Kerala fears community spread as `cases of unknown source’ rise

July 11, 2020 0 By FM

Kerala fears community transmission of the SARS-CoV-2 virus as the number of new infections whose sources could not be ascertained increases.

Several cases of infection having unidentified origins have been reported from at least six districts of Kerala so far. These places are under heightened surveillance after being slapped with stricter cubs on shopping and travel. Violators of quarantine norms face punishment. 

“No community transmission of COVID-19 has been detected yet, but the fear exists,” Kerala’s health minister KK Shailaja has maintained.

Health authorities will run more antibody tests to check for community spread of the virus in clusters where cases of unknown origin are reported, she added.

Kerala has facing a fresh wave of outbreak with the arrival of a large number of non-resident Keralites carrying the virus from abroad and other states. Thousands of expatriates are landing in Kerala each day as part of India’s ‘Vande Bharat’ mission for the repatriation of Indians from around the world as the pandemic spreads. 

The southern Indian state, which had won rich praise for successfully quelling the initial wave of infections through meticulous planning and effective quarantine strategies, has started witnessing a steady rise in the graph, with more than 100 new infections reported per day during the second half of June.

The sudden jump in the number of COVID-19 cases from near-zero levels has made the state jittery. To some extent, a spike was anticipated with the return of the expatriate population. 

But what has caused much alarm among health authorities are infections whose origins could not be traced to another patient.

“Infection through contacts” — including those with untraceable origins — accounts for around 10-12% reported cases each day in the state.

India’s health ministry continues to maintain that community transmission has not yet occurred in the country and that it is yet to reach the crucial “fourth phase” of the infection due to effective containment strategies including a lockdown. 

Epidemiologists alert that frequent cases of infections not linked to known sources are an indication that community spread of the pathogen might be occurring. 

Health authorities in many of the worst-hit cities are reluctant to admit that infectious outbreaks are being driven by community spread where cases cannot be traced to identifiable sources, they say.

“Community spread has already happened. Some governments have admitted it. Some governments have not. Even if they don’t, community spread has happened,” said RV Asokan, Secretary General, IMA.

In Delhi, the government could not trace the origins of 50 percent of the patients, he added.

- _DATA LISTING_:

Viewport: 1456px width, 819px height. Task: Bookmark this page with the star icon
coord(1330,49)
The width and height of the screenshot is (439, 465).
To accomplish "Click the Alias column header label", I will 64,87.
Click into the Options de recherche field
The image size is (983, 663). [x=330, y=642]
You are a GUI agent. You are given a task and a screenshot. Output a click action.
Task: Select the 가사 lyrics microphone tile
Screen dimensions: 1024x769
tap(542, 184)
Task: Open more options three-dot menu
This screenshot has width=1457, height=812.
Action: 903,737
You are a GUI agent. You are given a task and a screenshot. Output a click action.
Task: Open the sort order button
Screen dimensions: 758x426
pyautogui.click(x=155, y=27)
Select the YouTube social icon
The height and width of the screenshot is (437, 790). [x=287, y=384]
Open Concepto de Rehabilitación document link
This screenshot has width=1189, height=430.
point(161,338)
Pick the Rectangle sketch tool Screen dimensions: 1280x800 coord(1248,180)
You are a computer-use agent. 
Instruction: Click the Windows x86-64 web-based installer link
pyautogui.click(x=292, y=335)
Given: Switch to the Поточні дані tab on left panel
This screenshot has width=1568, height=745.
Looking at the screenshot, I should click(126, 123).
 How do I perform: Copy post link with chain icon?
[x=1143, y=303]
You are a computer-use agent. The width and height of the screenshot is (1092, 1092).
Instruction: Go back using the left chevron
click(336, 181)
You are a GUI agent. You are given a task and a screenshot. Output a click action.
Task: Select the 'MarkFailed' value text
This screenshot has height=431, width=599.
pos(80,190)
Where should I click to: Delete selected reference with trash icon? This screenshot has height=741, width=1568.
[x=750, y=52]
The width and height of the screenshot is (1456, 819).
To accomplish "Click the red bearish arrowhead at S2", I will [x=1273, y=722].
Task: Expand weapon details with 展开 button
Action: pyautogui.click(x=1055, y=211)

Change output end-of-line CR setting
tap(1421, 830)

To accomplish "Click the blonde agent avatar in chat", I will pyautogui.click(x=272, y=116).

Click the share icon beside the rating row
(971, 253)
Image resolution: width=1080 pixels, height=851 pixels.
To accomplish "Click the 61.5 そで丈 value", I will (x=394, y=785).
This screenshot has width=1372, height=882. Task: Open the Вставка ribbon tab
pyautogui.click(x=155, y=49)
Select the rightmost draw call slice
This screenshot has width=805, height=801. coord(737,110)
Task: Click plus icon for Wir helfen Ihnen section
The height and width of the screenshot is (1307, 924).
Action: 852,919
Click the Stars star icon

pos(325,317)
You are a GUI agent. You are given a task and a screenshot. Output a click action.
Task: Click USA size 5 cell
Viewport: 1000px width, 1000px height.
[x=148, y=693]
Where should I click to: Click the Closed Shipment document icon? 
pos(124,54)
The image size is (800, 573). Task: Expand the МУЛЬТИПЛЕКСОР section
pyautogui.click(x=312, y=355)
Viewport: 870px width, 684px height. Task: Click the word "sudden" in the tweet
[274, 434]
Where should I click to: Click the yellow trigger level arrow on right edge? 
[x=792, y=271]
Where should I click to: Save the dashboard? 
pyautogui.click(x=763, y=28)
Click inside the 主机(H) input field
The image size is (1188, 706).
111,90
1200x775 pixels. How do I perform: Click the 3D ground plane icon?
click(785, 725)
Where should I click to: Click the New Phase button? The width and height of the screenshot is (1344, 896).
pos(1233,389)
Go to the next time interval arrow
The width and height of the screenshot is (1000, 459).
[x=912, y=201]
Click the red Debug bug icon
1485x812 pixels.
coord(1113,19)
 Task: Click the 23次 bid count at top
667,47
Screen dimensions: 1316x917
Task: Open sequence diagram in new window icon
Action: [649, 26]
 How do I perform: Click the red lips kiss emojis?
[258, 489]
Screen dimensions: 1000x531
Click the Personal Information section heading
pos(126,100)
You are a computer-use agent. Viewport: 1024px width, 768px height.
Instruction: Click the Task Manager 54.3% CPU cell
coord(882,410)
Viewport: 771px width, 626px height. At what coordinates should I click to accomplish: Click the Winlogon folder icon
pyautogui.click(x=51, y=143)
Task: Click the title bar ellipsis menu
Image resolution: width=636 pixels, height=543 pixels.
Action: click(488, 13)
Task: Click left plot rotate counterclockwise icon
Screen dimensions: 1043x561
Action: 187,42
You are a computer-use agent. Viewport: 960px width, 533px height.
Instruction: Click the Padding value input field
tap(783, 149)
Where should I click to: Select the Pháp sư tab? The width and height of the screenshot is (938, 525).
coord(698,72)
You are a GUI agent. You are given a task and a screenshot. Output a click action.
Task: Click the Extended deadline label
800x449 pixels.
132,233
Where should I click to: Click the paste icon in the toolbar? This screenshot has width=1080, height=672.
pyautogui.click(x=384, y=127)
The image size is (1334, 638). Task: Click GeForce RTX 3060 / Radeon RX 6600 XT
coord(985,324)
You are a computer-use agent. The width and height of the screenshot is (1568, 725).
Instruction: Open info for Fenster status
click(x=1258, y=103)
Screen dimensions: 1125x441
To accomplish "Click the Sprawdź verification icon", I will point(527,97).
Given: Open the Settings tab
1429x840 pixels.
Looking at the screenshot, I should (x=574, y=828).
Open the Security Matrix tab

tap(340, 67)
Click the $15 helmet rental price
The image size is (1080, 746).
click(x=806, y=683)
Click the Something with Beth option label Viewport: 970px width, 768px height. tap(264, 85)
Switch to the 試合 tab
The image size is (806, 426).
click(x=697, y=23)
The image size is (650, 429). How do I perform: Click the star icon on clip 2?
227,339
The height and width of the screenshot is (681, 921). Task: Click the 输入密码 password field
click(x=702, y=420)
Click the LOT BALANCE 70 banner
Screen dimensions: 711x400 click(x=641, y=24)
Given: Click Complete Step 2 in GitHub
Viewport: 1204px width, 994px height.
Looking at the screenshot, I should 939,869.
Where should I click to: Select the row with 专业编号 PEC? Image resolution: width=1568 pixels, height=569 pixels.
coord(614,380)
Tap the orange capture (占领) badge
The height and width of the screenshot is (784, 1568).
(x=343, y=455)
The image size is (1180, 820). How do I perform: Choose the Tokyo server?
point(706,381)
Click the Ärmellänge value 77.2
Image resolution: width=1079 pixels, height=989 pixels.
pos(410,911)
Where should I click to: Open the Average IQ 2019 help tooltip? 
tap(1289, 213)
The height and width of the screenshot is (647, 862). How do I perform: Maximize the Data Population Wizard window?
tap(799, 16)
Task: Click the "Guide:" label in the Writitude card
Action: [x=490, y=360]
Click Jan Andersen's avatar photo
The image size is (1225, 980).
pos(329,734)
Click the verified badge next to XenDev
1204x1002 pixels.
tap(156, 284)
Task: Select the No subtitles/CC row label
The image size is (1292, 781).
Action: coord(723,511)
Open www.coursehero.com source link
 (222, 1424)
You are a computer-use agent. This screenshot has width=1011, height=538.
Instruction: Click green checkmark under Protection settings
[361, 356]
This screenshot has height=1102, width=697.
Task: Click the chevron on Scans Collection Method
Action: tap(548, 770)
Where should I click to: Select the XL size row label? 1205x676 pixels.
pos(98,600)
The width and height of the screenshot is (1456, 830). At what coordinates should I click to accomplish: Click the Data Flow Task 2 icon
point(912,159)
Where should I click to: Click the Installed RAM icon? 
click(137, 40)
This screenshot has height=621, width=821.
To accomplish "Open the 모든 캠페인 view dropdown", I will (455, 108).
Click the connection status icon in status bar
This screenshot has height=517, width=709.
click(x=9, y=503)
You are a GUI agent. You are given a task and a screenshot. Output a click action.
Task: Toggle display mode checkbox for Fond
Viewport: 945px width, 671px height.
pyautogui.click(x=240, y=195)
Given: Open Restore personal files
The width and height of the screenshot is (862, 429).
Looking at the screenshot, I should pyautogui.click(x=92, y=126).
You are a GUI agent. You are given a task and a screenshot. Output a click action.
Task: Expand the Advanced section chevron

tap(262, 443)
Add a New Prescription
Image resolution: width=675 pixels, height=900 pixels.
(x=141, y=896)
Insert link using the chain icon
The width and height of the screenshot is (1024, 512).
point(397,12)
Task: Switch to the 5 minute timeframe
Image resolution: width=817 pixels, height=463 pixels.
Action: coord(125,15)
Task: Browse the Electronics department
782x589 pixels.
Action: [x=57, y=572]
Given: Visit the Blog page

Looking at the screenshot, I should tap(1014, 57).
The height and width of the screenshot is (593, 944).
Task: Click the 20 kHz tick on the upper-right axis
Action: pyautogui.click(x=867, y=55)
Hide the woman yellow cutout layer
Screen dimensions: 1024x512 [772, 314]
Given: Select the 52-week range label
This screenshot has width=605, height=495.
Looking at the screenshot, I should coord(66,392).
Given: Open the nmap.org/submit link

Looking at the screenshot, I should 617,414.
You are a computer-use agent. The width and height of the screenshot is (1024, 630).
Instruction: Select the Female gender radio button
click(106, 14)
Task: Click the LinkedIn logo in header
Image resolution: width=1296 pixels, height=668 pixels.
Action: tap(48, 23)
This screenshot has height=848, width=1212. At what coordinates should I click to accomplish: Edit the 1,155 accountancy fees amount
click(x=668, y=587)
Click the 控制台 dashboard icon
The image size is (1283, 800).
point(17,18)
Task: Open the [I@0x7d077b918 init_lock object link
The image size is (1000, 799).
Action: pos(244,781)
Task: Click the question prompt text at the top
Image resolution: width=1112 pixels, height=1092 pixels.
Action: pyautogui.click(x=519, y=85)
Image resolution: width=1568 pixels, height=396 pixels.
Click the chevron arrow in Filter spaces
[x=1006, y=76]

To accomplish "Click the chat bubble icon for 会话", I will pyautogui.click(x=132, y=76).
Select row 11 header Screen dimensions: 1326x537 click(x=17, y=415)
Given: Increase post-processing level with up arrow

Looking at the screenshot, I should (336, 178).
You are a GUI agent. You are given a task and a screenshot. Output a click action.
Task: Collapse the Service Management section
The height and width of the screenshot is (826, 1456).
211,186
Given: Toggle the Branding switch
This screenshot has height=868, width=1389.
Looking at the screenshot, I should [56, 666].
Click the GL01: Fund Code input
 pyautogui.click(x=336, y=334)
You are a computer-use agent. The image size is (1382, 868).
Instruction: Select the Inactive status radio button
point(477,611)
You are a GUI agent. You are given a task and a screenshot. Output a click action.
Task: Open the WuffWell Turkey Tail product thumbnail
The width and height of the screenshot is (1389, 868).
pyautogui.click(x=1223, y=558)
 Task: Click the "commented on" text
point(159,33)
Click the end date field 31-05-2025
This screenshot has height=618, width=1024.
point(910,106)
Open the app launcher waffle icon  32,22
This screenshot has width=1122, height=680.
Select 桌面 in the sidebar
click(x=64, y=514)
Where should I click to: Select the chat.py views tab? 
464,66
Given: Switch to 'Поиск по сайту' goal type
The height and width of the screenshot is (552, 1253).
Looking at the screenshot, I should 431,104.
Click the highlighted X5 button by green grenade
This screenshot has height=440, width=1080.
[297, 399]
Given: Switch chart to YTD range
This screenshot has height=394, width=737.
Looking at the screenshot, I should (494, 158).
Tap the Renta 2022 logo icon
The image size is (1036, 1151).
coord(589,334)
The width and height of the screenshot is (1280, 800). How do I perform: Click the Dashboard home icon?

- _ACTIVITY_: Copy the stretch from "The sudden jump" through "including a lockdown." in the Kerala article. Rely only on the article about Kerala's rising COVID-19 cases.

- _WRITTEN ANSWER_:
The sudden jump in the number of COVID-19 cases from near-zero levels has made the state jittery. To some extent, a spike was anticipated with the return of the expatriate population. 

But what has caused much alarm among health authorities are infections whose origins could not be traced to another patient.

“Infection through contacts” — including those with untraceable origins — accounts for around 10-12% reported cases each day in the state.

India’s health ministry continues to maintain that community transmission has not yet occurred in the country and that it is yet to reach the crucial “fourth phase” of the infection due to effective containment strategies including a lockdown.